Um documento obtido pela Folha confirma que as obras do Fórum de Curitiba já apresentavam problemas em dezembro de 1988. A informação oficial era de que as falhas na estrutura de concreto do prédio só foram descobertas em 1991. O laudo, que era desconhecido do público até ontem, foi assinado pelo engenheiro José Augusto de Queiroz, responsável pelo projeto arquitetônico do Fórum.
Na época, Queiroz alertou o Tribunal de Justiça, que encaminhou o caso ao Departamento Estadual de Construção de Obras e Manutenção (Decom), vinculado a Secretaria de Administração, mas o documento foi arquivado. Em abril de 1990, o mesmo Decom emitia o termo de aceitação definitiva da obra, sem contestar qualquer irregularidade perante a empresa que ergueu a estrutura: a Construtora Coteli, de Curitiba.
De acordo com o laudo da JCM Queiroz Arquitetura e Engenharia, com sede em Londrina, de 7 de dezembro de 1988, foram analisadas a geometria do prédio, execução e assistência técnica. Foram encontradas 20 irregularidades. O relatório apontou ‘‘vigas com escoramento deficiente’’, ausência de colocação das ‘‘armaduras negativas em posição correta’’,‘‘pilares mal reparados quando apresentam defeitos na concretagem’’, ‘‘execução de concretagem sem verificação da posição das armaduras e acompanhamento dos serviços por meio de engenheiro’’, entre outras.
Em entrevista a Folha, Luiz Henrique Bona Turra, que presidiu o Decom de março de 1991 a outubro do ano seguinte, disse que o documento da JCM Queiroz Arquitetura e Engenharia foi encontrado durante os trabalhos de uma comissão formada por representantes do Tecpar, da Universidade Federal do Paraná (UFPR), Decom, divisão de engenharia do TJ e da Dalcon Engenharia.
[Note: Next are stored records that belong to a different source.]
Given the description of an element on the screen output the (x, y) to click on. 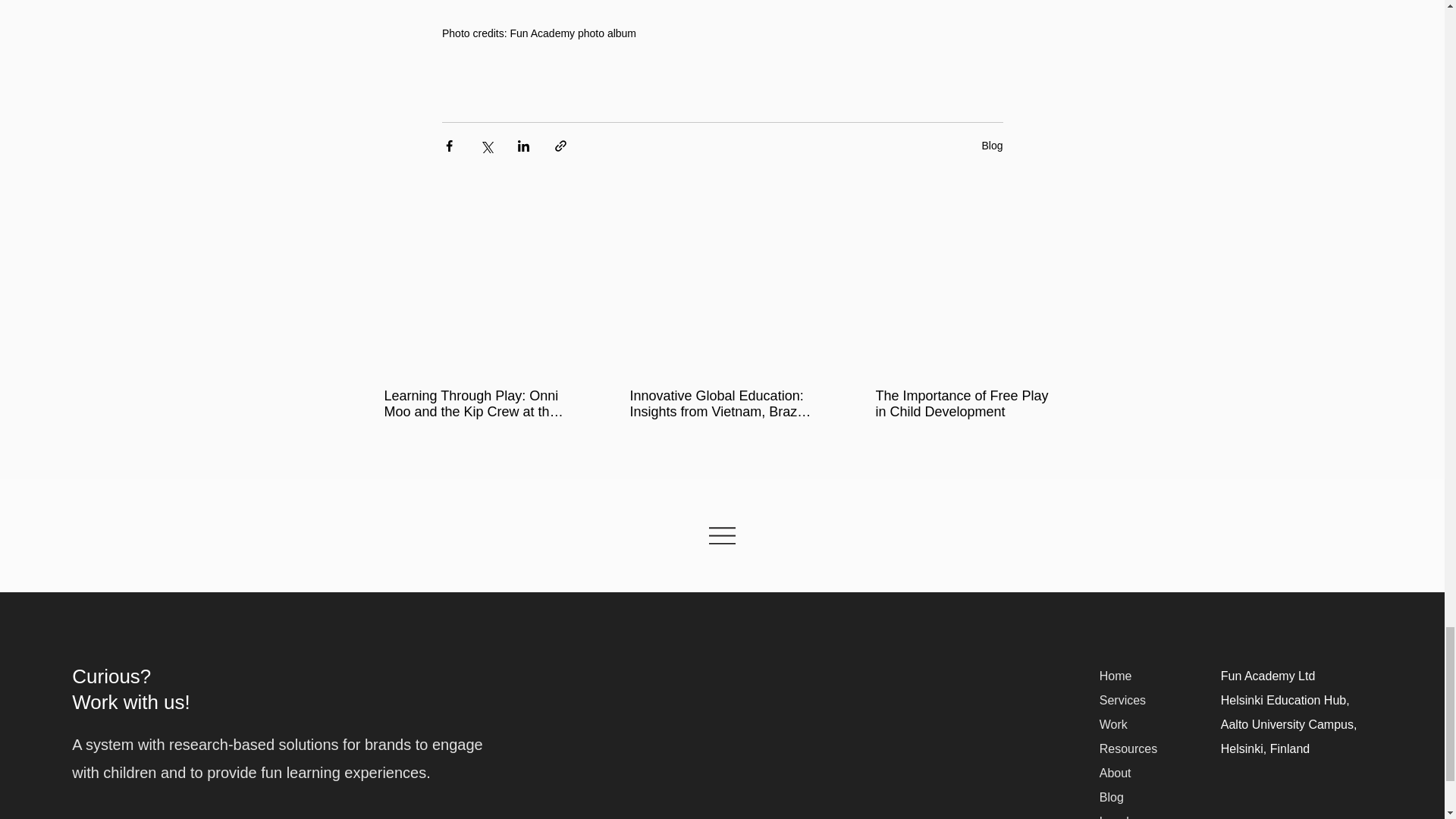
Legal (1114, 816)
Resources (1128, 748)
Home (1115, 675)
Blog (992, 145)
About (1115, 772)
Blog (1115, 805)
The Importance of Free Play in Child Development (966, 404)
Services (1122, 699)
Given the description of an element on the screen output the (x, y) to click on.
A partir da apuração feita pela comissão, segundo Turra, foi possível descobrir o documento três anos depois da sua elaboração. Turra estranha que mesmo alertados das falhas em 88, Decom e TJ não tomaram qualquer providência. ‘‘Deveria ter havido uma investigação.’’
A comissão foi formada para avaliar o estado do esqueleto de concreto. As obras estavam paralisadas desde 1989. A construção era por etapas: o fundamento (feito no governo de José Richa), a estrutura em concreto armado (durante gestão de Álvaro Dias) e as obras de alvenaria (que deveriam ocorrer no período de Roberto Requião). Turra explicou que a comissão trabalhou paralelamente à licitação pública para definir a empresa que faria a alvernaria do Fórum em 91.
Detectados os problemas, Turra disse que determinou o cancelamento da licitação e a anulação do termo de aceitação definitiva da obra emitido à Coteli em 1990. A construtora recorreu à Justiça para contestar o ato do Decom. Na mesma ação, o Estado rebateu e pediu indenização por parte da construtora pelas falhas técnicas que comprometeram a segurança da estrutura. O caso aguarda sentença na 2ª Vara da Fazenda Pública, em Curitiba. A Coteli espera que a Justiça decida pela recuperação do termo de aceitação da obra e indenização por danos morais.